Direct Reasoning Optimization: Constrained RL with Token-Level Dense Reward and Rubric-Gated Constraints for Open-ended Tasks
Yifei Xu, Tusher Chakraborty, Srinagesh Sharma, Leonardo Nunes, Swati Sharma, Kate Drakos Demopulos, Emre Kıcıman, Songwu Lu, Ranveer Chandra
TL;DR
This work tackles the challenge of training LLMs on open-ended tasks where rewards are not directly verifiable. It introduces Direct Reasoning Optimization (DRO), a constrained RL framework that pairs a token-level Reasoning Reflection Reward (R3) with rubric-gated feasibility checks, built on Group Relative Policy Optimization (GRPO). R3 focuses the learning signal on reasoning-reflective tokens by leveraging token self-certainty distributions across CoT prefixes, while rubric gating enforces hard final-answer constraints and mitigates reward hacking.
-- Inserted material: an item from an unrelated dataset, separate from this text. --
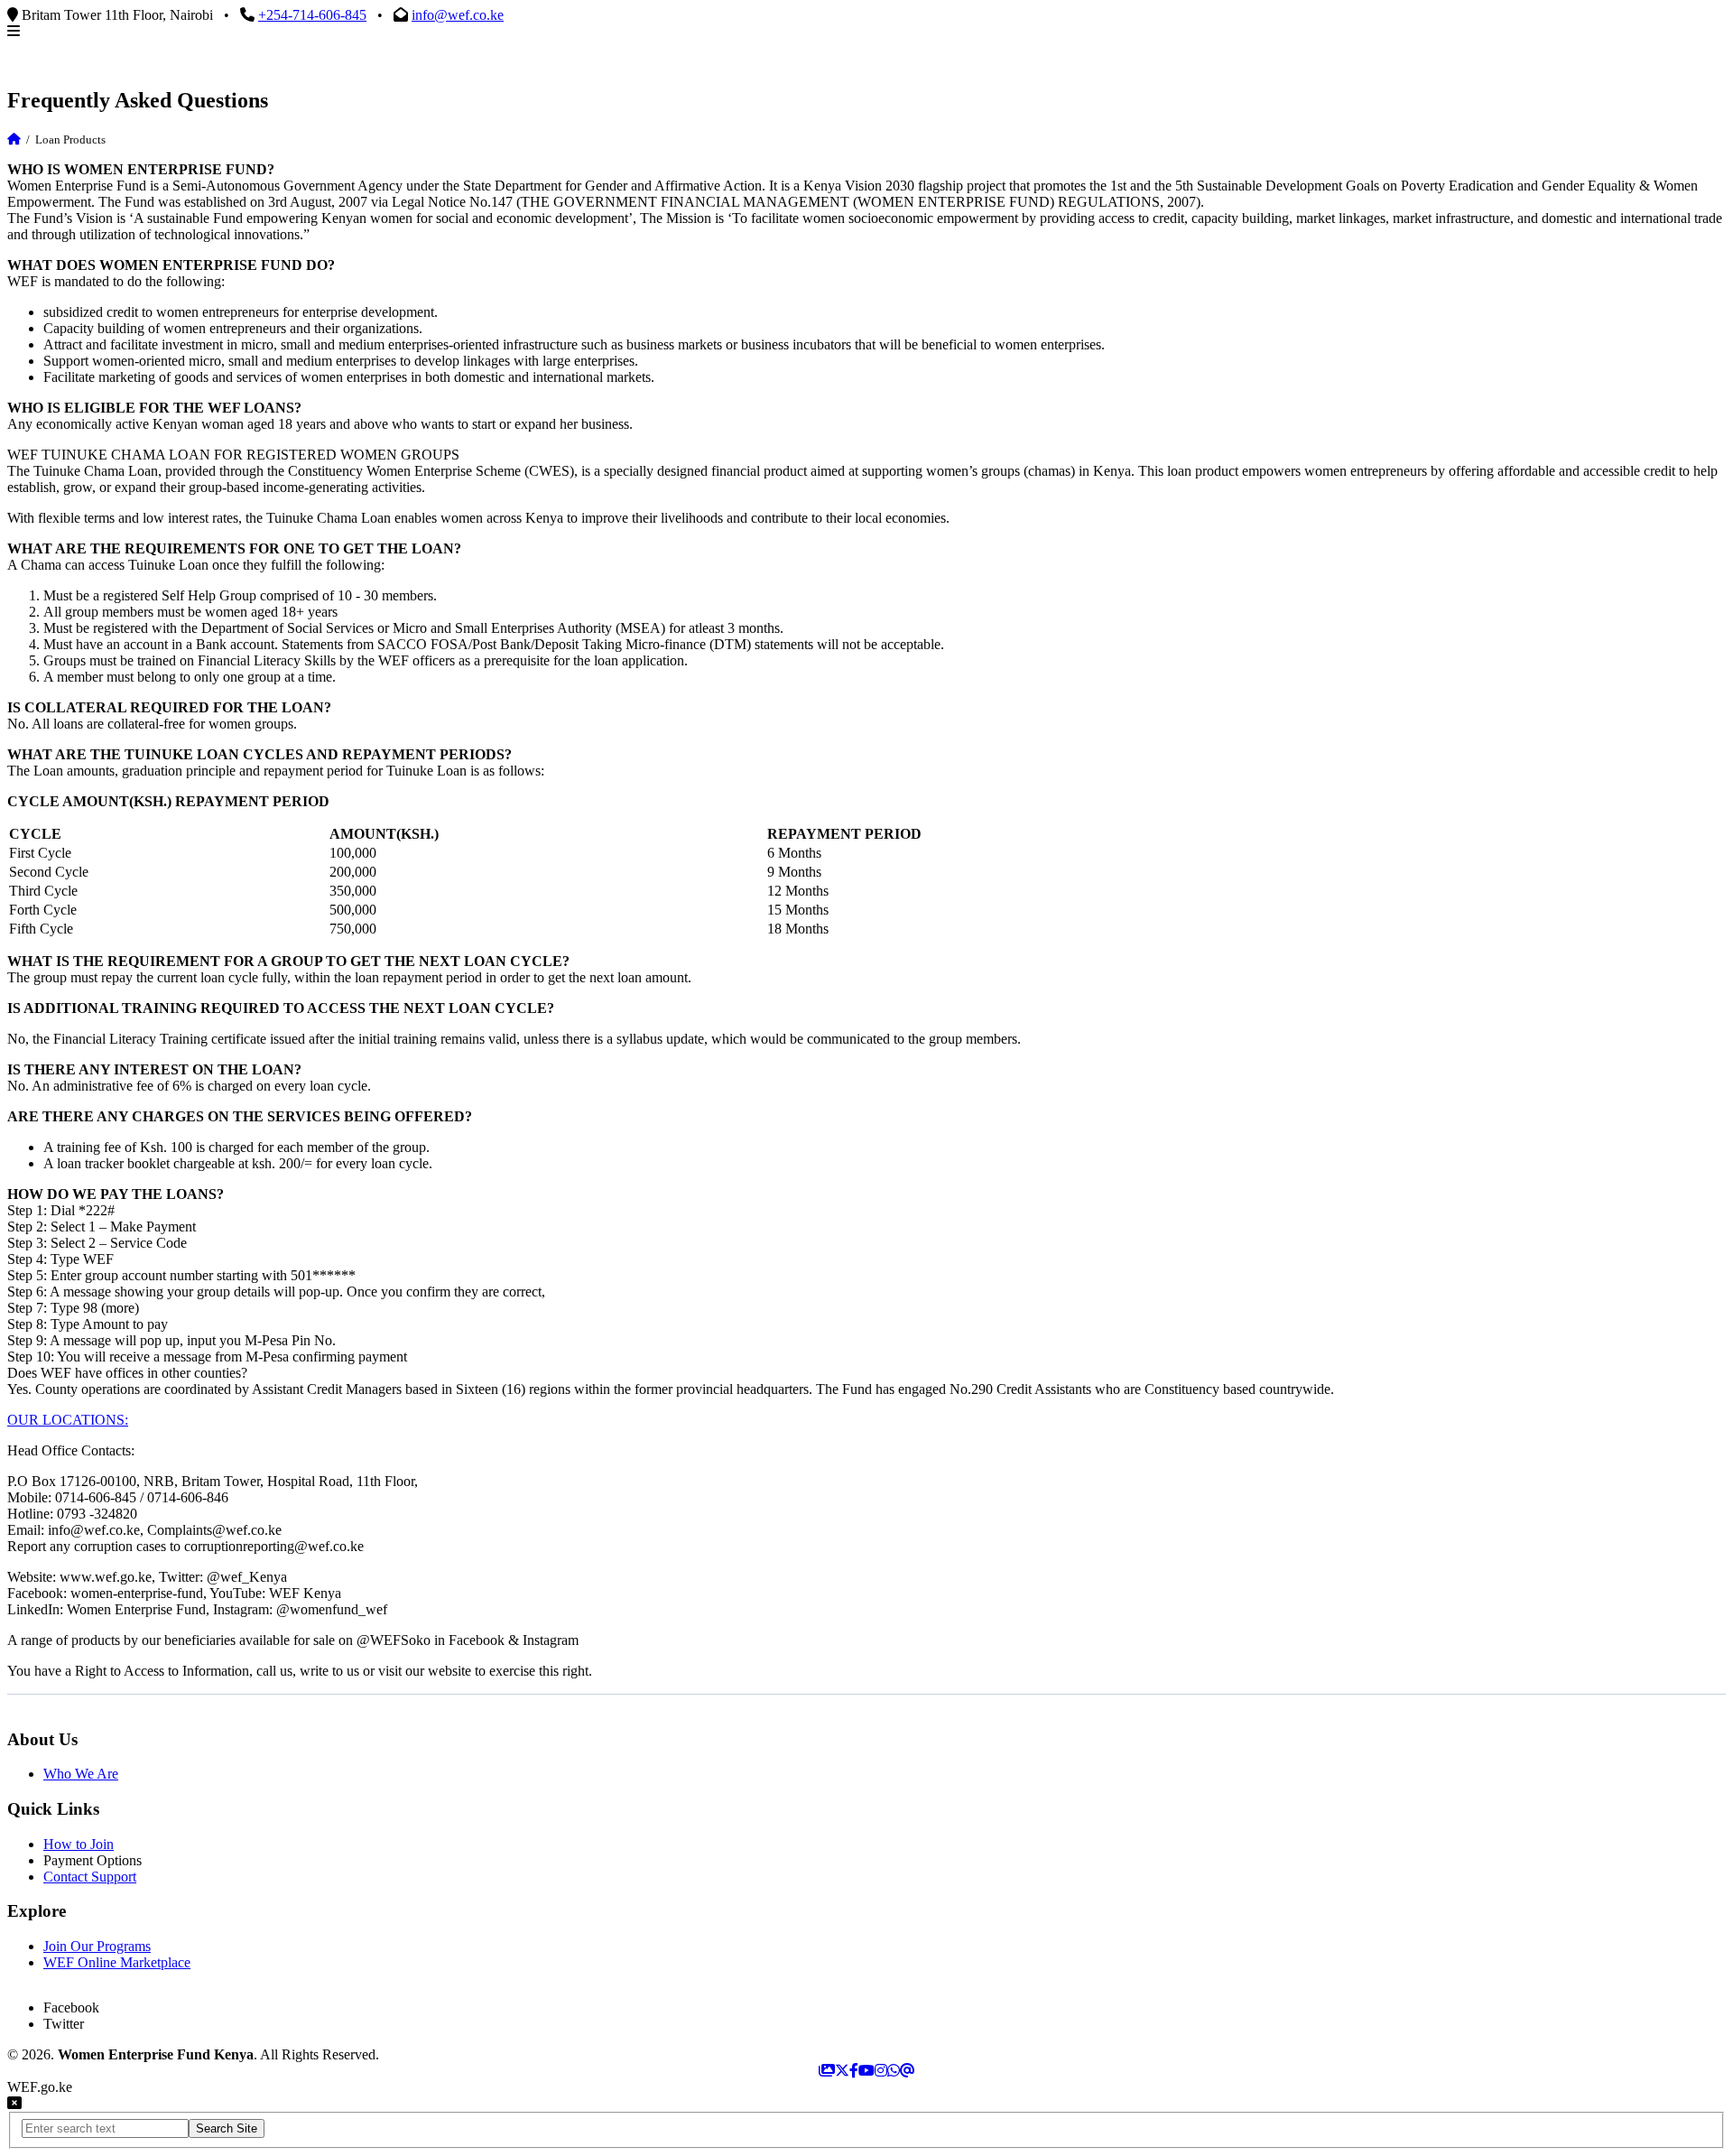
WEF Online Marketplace (116, 1962)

Empirical results across four diverse datasets show that DRO improves performance, accelerates learning, and produces outputs that satisfy feasibility criteria, demonstrating the value of combining dense reasoning signals with principled task constraints for open-ended generation.
Abstract
RL training of LLMs on open-ended tasks is challenging due to the lack of direct verifiability. In this paper, we frame such training as constrained RL that (i) optimizes a token-level dense Reasoning Reflection Reward (R3) aligned with reasoning quality, and (ii) enforces rubric-gating as feasibility constraints at the rollout group level. R3 measures the model's token-level certainty of a reference answer under its CoT reasoning prefix while selectively emphasizing reasoning-reflective tokens to capture how likely the generated reasoning is to yield the desired answer. Rubric-gating complements R3 by operationalizing principled task criteria as hard accept/reject checks on final answers. Empirically, across four datasets, our framework outperforms baselines, achieves faster, more sample-efficient learning, and respects feasibility constraints.